(Collected data entries)
* * * * *

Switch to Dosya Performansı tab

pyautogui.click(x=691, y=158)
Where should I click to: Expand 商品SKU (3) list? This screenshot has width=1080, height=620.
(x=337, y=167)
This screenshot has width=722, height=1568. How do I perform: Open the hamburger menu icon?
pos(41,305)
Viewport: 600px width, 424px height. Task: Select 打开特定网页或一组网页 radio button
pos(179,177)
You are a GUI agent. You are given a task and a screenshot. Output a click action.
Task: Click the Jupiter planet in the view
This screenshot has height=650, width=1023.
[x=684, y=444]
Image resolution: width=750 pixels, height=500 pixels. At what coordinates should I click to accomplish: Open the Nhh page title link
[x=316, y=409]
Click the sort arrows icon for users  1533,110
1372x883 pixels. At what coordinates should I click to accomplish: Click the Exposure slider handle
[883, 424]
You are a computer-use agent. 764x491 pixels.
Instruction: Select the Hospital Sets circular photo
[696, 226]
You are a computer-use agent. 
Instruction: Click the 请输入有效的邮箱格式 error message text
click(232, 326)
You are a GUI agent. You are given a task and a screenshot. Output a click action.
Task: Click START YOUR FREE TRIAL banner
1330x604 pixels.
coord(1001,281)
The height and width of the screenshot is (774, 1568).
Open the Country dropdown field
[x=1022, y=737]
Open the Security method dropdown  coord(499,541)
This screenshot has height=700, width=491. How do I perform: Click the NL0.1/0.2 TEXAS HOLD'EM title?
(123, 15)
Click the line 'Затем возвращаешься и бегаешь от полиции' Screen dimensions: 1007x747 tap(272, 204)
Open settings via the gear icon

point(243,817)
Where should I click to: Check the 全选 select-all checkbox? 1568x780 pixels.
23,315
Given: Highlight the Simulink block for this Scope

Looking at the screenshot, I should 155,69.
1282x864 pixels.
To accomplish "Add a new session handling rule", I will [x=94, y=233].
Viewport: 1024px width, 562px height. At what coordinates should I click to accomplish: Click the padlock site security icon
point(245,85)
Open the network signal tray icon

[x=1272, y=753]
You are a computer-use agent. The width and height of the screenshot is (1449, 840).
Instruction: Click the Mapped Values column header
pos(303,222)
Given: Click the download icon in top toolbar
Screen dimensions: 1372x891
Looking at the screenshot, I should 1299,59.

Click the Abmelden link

* * * * *

All the entries above should come back exactly as they are written.

Switch to Dosya Performansı tab

pyautogui.click(x=691, y=158)
Where should I click to: Expand 商品SKU (3) list? This screenshot has width=1080, height=620.
(x=337, y=167)
This screenshot has width=722, height=1568. How do I perform: Open the hamburger menu icon?
pos(41,305)
Viewport: 600px width, 424px height. Task: Select 打开特定网页或一组网页 radio button
pos(179,177)
You are a GUI agent. You are given a task and a screenshot. Output a click action.
Task: Click the Jupiter planet in the view
This screenshot has height=650, width=1023.
[x=684, y=444]
Image resolution: width=750 pixels, height=500 pixels. At what coordinates should I click to accomplish: Open the Nhh page title link
[x=316, y=409]
Click the sort arrows icon for users  1533,110
1372x883 pixels. At what coordinates should I click to accomplish: Click the Exposure slider handle
[883, 424]
You are a computer-use agent. 764x491 pixels.
Instruction: Select the Hospital Sets circular photo
[696, 226]
You are a computer-use agent. 
Instruction: Click the 请输入有效的邮箱格式 error message text
click(232, 326)
You are a GUI agent. You are given a task and a screenshot. Output a click action.
Task: Click START YOUR FREE TRIAL banner
1330x604 pixels.
coord(1001,281)
The height and width of the screenshot is (774, 1568).
Open the Country dropdown field
[x=1022, y=737]
Open the Security method dropdown  coord(499,541)
This screenshot has height=700, width=491. How do I perform: Click the NL0.1/0.2 TEXAS HOLD'EM title?
(123, 15)
Click the line 'Затем возвращаешься и бегаешь от полиции' Screen dimensions: 1007x747 tap(272, 204)
Open settings via the gear icon

point(243,817)
Where should I click to: Check the 全选 select-all checkbox? 1568x780 pixels.
23,315
Given: Highlight the Simulink block for this Scope

Looking at the screenshot, I should 155,69.
1282x864 pixels.
To accomplish "Add a new session handling rule", I will [x=94, y=233].
Viewport: 1024px width, 562px height. At what coordinates should I click to accomplish: Click the padlock site security icon
point(245,85)
Open the network signal tray icon

[x=1272, y=753]
You are a computer-use agent. The width and height of the screenshot is (1449, 840).
Instruction: Click the Mapped Values column header
pos(303,222)
Given: Click the download icon in top toolbar
Screen dimensions: 1372x891
Looking at the screenshot, I should 1299,59.

Click the Abmelden link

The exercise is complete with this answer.